Do I understand Star Wars? Not really. Space stuff of any kind is not really my cup of tea (although I have taken several of my best naps in planetariums), unless we are talking space ice cream (Dippin’ Dots), in which case I will take several cups, thank you. But I officially support your Star Wars t-shirt/DVD/figurine/whatever collection (can you tell I have no idea what I’m talking about?), and you should definitely rock Leia or Rey or wookiee hair, even if t's not Halloween, even if you go into Madewell, and really we should all work the word “wookiee” into our vocabulary a bit more because it makes our ears happy. Does my husband understand my need to give everything we own a name? Ms. Nancy Bobo the blender and Peter the pan and Ida the iPhone and what not? No, this gets on his nerves. Especially when it's hard for me to get rid of my old iPod Nano because her name is Nanette, and what if Nanette develops abandonment issues? And yeah, maybe I have spent a significant portion of both my childhood and adult life trying to figure out how to make my room look like the inside of the bottle on I Dream of Jeannie. IS THAT A CRIME? No it is not, and if anyone feels called to find me some round purple pillows and renovate my house so that the rooms are circular, that would be great.

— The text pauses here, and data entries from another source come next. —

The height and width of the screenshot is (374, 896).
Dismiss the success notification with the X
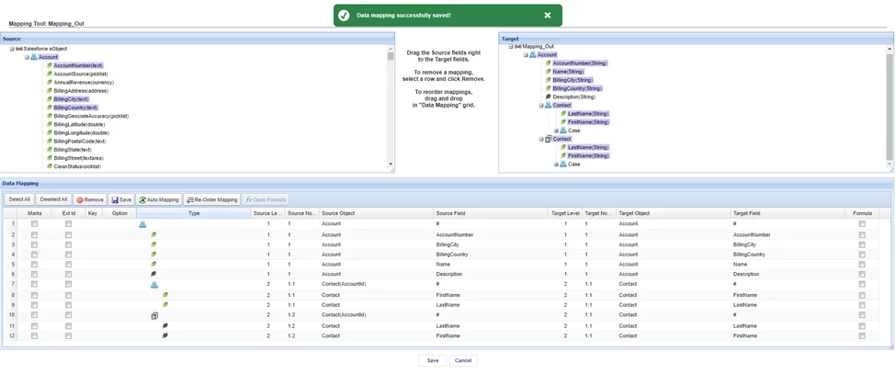click(x=548, y=16)
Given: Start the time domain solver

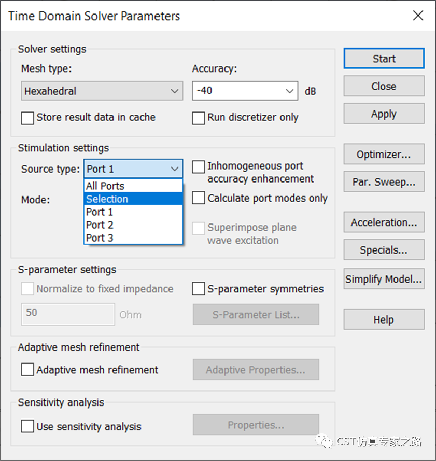Looking at the screenshot, I should (x=384, y=59).
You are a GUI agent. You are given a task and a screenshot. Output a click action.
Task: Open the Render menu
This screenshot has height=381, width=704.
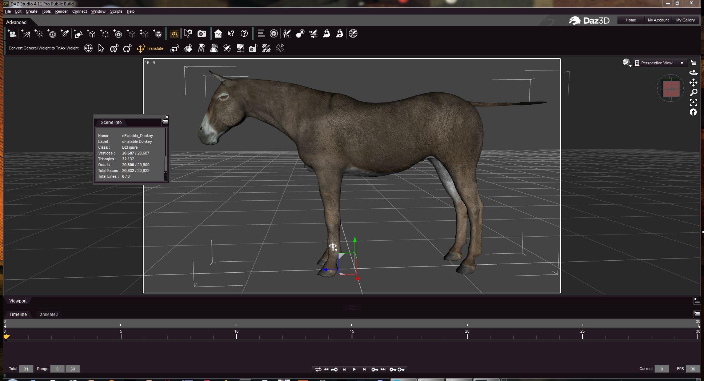[61, 11]
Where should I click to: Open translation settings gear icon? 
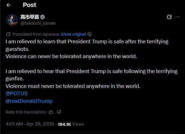[90, 34]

So, look, you little weirdos, live long and prosper and catch those Pokemon and maybe even some toenail clippings. Be weird in Madewell, be weird at your house, be weird wherever you go, and do not fear stomping from me. I've given it up.

In conclusion, please picture me rolling down my van window in future car line and yelling, "Be yourself!" and then picture how much this will mortify my children. The end.